Abstract Purpose Sex differences have frequently been investigated in concussion and poor effort is a known confound in baseline testing. However, research has yet to investigate if insufficient effort is different or has differential effects on baseline cognitive scores between male and female athletes. Methods Collegiate athletes (n=1,505; 43% female) completed ImPACT during their baseline concussion evaluation. Research has identified four embedded effort indicies in ImPACT which were used to estimate effort across a continuum. We evaluated the relationship between effort, sex, memory performance and speed performance using linear regression models. Results We found that athletes who failed one, two, or three+ effort indicators performed worse on all cognitive domains compared to athletes who failed zero effort indicators (p<0.05). More male athletes failed two or three+ effort indicators compared to female athletes (p<0.001). Female athletes performed faster overall on visual-motor speed tasks (p=0.001), but there was no interaction between sex and failed effort indicators. Female athletes also performed faster on reaction time and better verbal memory tasks compared to male athletes, but only when they failed three+ effort indicators (p<0.01).
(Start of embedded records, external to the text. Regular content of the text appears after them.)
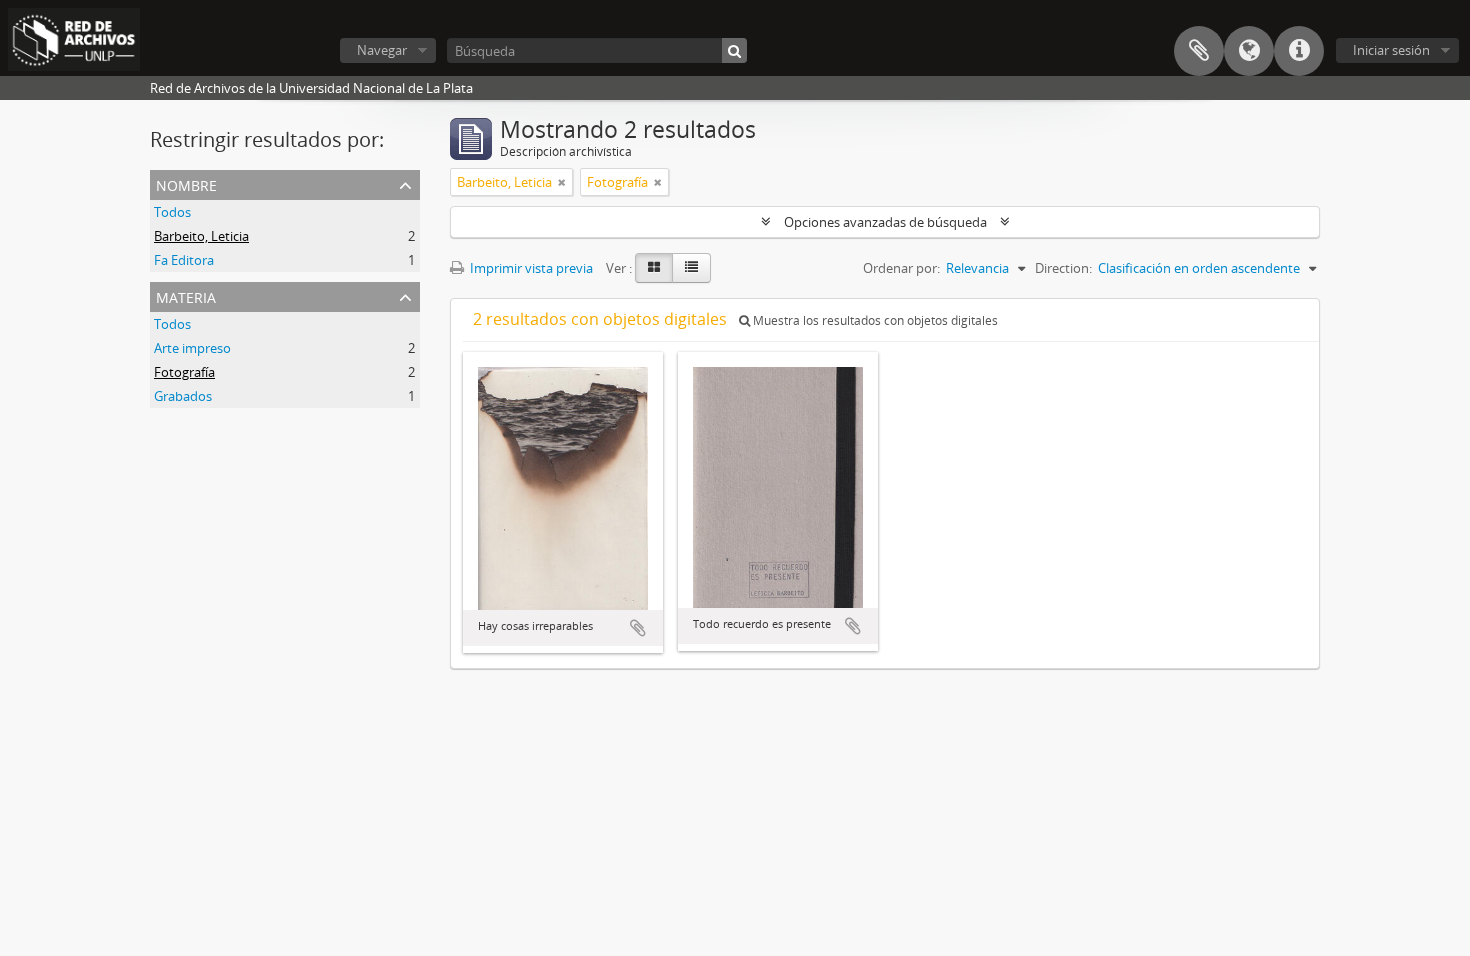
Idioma (1249, 51)
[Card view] (654, 268)
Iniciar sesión (1391, 50)
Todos (172, 212)
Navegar (382, 50)
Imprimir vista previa (530, 268)
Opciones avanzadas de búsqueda (885, 222)
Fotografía (184, 372)
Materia (186, 295)
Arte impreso (192, 348)
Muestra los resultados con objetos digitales (874, 320)
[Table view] (691, 268)
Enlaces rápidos (1299, 51)
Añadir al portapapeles (638, 628)
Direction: (1063, 268)
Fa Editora (184, 260)
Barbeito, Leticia (201, 236)
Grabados (183, 396)
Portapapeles (1199, 51)
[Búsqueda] (734, 50)
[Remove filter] (562, 182)
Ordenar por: (901, 268)
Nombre (186, 183)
Conclusions These results suggest that as expected, athletes performed worse when they failed more effort indicators. Insufficient or poor effort appears to be different between male and female athletes, with male athletes demonstrating more indicators of poor effort than female athletes. Poor effort also appears to differentially effect cognitive scores with differences in reaction time and verbal memory only identified between groups when athletes failed three or more effort measures.